We did some walking (as is our habit), and got tickets for the tour of the House of Parliament.
It used to be that it was quite hard to get tours - you needed reservations that were hard to get for non-citizens, but in recent years they have discovered that tourists will pay to see the place. The tour was excellent, and we learned a good deal about the functioning of British government, as well as seeing a spectacular building.
We had outstanding salt beef sandwiches for lunch, and then walked up to the park and sat in the sun while we polished off the last of our clotted cream fudge.
We met some friends who were in London on the their first trip and introduced them to a couple of our favorite restaurants, and strolled around the city.
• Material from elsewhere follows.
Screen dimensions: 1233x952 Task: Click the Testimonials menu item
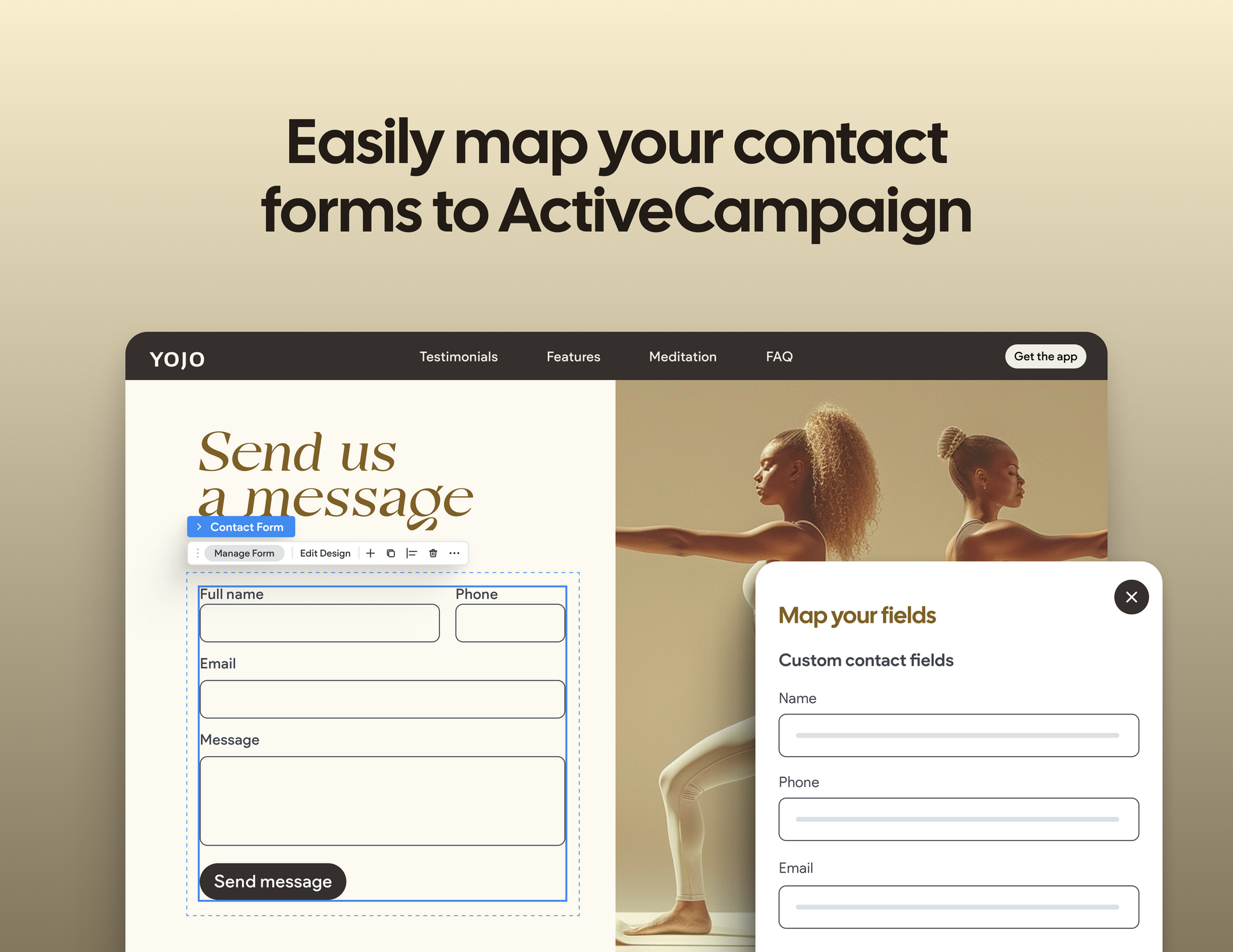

Some of the things on their must see list we had seen on our own first trip, now over a decade in the past, so we arranged some joint activities.
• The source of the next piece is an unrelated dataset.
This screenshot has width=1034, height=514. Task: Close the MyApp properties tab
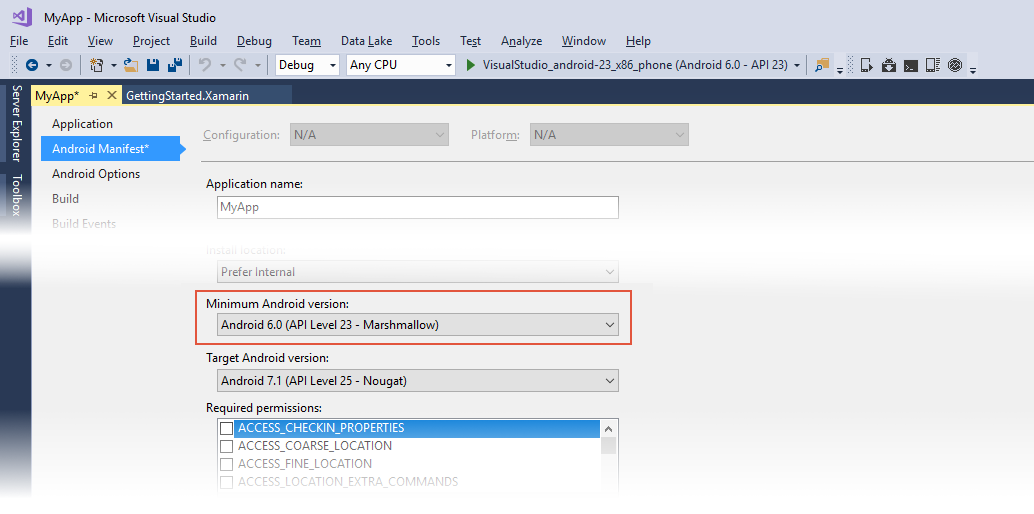112,95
We went to see the Tower of London again, and were interested to see a number of new exhibits.
And we went to a play- another traditional London activity that we had never done before- we went to see Agatha Christie's The Mousetrap, which was doubly interesting for us as we'd read about the writing of it when we visited Greenway earlier in the trip. It was quite enjoyable.
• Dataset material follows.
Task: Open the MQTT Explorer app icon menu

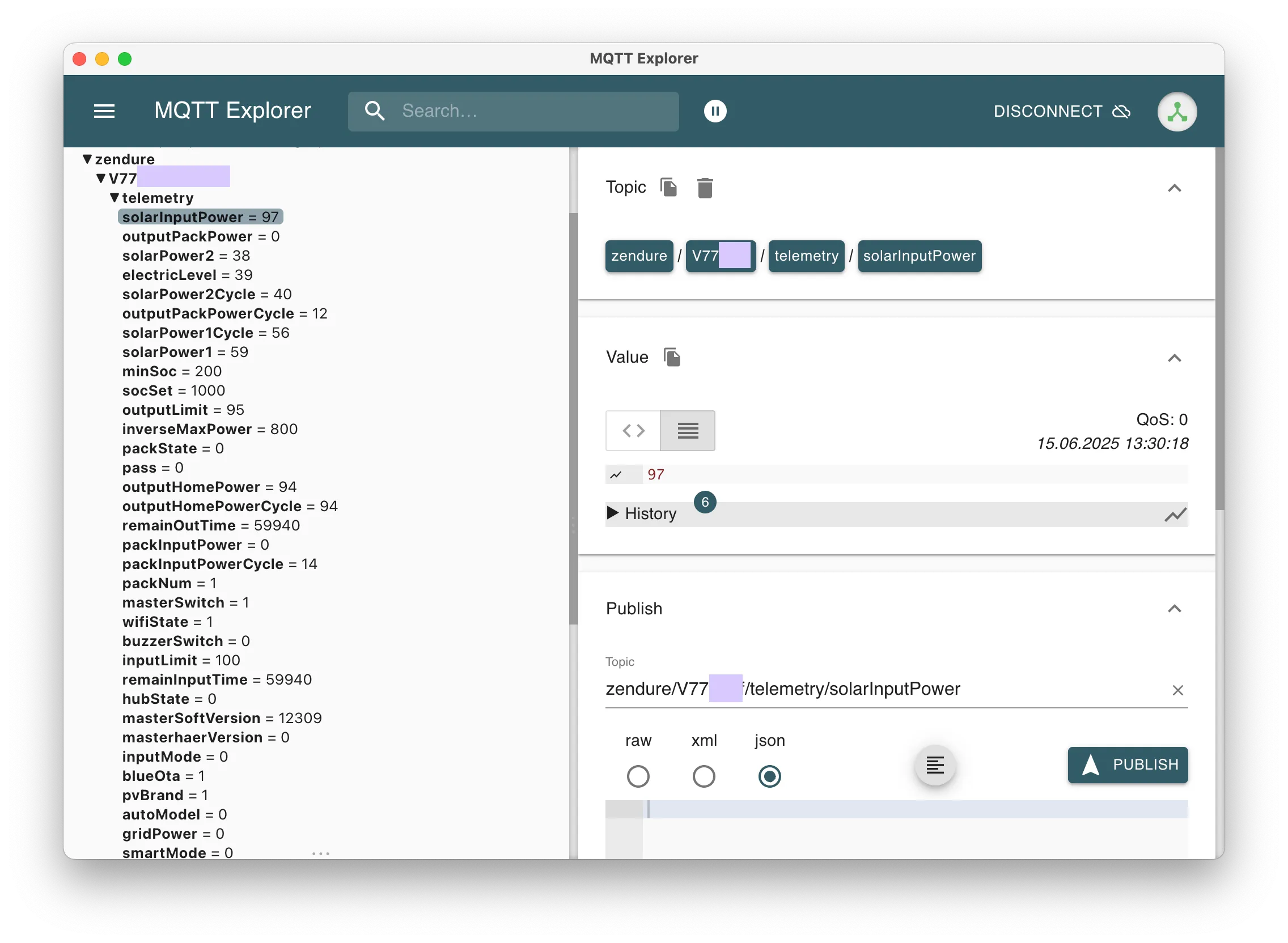Action: coord(1177,111)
We took in a new exhibit at the Museum of Science on Alan Turing- of interest to us both because of his pioneering work in computing, and his work at Bletchley Park breaking German codes during World War II. His brutally unfair treatment by the British government and early death were a tragedy for science as well as for him personally- the work he might have done had he lived another 20 or 30 years could have advanced computing by decades.
We attended a gallery talk on Roman religious practices at the British museum- and reflected not for the first time how interesting it would be if we could get there more often. We walked up to King's Cross station for a more detailed look at the new station and the construction in the area stimulated by the Olympic renovations to the transit system and the new Crosslink rail lines going in now.
Our last day we made another repeat visit to a museum we'd seen on our first trip, this one to Sir John Soane's house. We arrived early and managed to secure places on their very popular docent tour. Soane was a fashionable architect in late 18th and early 19th century London. We had previously marveled at his eclectic collections, but were interested to find out on the tour that they were not simply a case of pack-rattery gone amuck, but rather that Soane used his house to test out architectural ideas, and that his collections of stonework were intended as teaching tools for the apprentices under his tutelage. A truly excellent tour, I highly recommend it.
We finished out the trip in what has become our habitual fashion, by shopping for books at Hatcherd's and artisanal English cheeses at Neal's Yard Dairy. More places we would go more often if we were in London more frequently.
All in all a fabulous trip, and due to its unprecedented length, one that felt more relaxed, despite the typically extensive ground we covered. I'm already looking forward to the next one!